Akar ist im Erdoğan-Regime der Verantwortliche für die Beziehungen mit NATO. Er verhindert, dass die Stricke reißen. Es heißt ‘Erdoğan ist destruktiv, Akar ist konstruktiv’. Der Kontakt zu ihm wird bevorzugt.

Er konnte aber nicht verhindern, dass sich Erdoğan der Norderweiterung mit Schweden und Finnland querstellt.

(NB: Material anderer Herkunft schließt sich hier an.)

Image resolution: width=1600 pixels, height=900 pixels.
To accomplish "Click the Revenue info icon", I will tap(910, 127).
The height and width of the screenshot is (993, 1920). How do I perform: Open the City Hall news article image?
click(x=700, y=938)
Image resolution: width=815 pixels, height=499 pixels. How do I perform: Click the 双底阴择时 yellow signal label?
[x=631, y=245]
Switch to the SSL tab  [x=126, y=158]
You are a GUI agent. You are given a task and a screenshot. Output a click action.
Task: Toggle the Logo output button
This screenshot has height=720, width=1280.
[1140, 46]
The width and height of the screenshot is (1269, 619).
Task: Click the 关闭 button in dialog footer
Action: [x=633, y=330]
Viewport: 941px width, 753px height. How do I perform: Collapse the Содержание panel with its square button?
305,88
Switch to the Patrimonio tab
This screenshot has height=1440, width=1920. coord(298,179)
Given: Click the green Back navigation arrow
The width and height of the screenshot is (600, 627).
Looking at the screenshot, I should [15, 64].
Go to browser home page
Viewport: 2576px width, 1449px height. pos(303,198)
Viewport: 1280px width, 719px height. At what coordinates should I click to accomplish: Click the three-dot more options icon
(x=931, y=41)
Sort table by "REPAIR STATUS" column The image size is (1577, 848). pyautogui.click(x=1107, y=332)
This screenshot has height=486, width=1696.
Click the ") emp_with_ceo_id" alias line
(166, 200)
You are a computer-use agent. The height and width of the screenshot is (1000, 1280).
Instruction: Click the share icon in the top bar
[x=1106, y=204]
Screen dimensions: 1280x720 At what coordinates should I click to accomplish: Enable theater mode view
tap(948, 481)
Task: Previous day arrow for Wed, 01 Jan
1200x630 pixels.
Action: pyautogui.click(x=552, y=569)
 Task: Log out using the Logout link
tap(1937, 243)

Türkei ist in vielen Bereichen mit der NATO in Konflikt geraten: Iran, ISIS, Ukraine-Krieg, S400 und eine undemokratische Innenpolitik. Durch die Annäherung an Russland entfernt sie sich sowohl von den demokratischen Werten, als auch von den Prinzipien der NATO. Die Türkei widersetzt sich zunehmend auch den wichtigsten Sicherheitsfragen der NATO. Erdoğans Widerstand gegen Schweden ist nicht überraschend, aber natürlich beunruhigend. Für Erdoğan sind die Kurden und Gülen-Anhänger in Schweden das eigentliche Problem. Seit 2016 stellt das ein ernstes Problem für die Beziehung zwischen der Türkei und Amerika dar.

Wie lange wird Biden abwarten?

Für den Kongress und die Biden-Regierung verschwindet die Türkei als NATO-Verbündeter. Sie tritt seit langem nicht mehr als vollwertiger Mitglied auf. Biden hat in seinem Team viele Türkei-Experten und verfolgt das Geschehen seit Jahrzenten sehr genau. Für Republikaner als auch für Demokraten ist es sehr wichtig, dass die Türkei nicht abhanden kommt.

Auch das US-Finanzministerium beobachtet die Türkei sehr genau. Wie sehr wird die Umgehung der Sanktionen gegen Russland die Beziehungen belasten?

Das Thema wird sehr ernst genommen. Zwischen 2012 und 2016 warnte das Finanzministerium unter der Obama-Regierung die Türkei vor Reza Zarrab. Sein Fall ist jedoch kaum mit den heutigen Beschuldigungen im Zusammenhang mit den Russland-Sanktionen zu vergleichen. Der Iran ist für den Westen ein regionales Problem. Russland ist wiederum eine globale Bedrohung. Obwohl die Biden-Regierung auf Diplomatie setzt, wird es früher oder später zu einem Gerichtsverfahren, wenn der Kongress den Fall übernimmt, kommen. Das  wird dann den größten Konfliktpunkt zwischen der Türkei und den USA darstellen.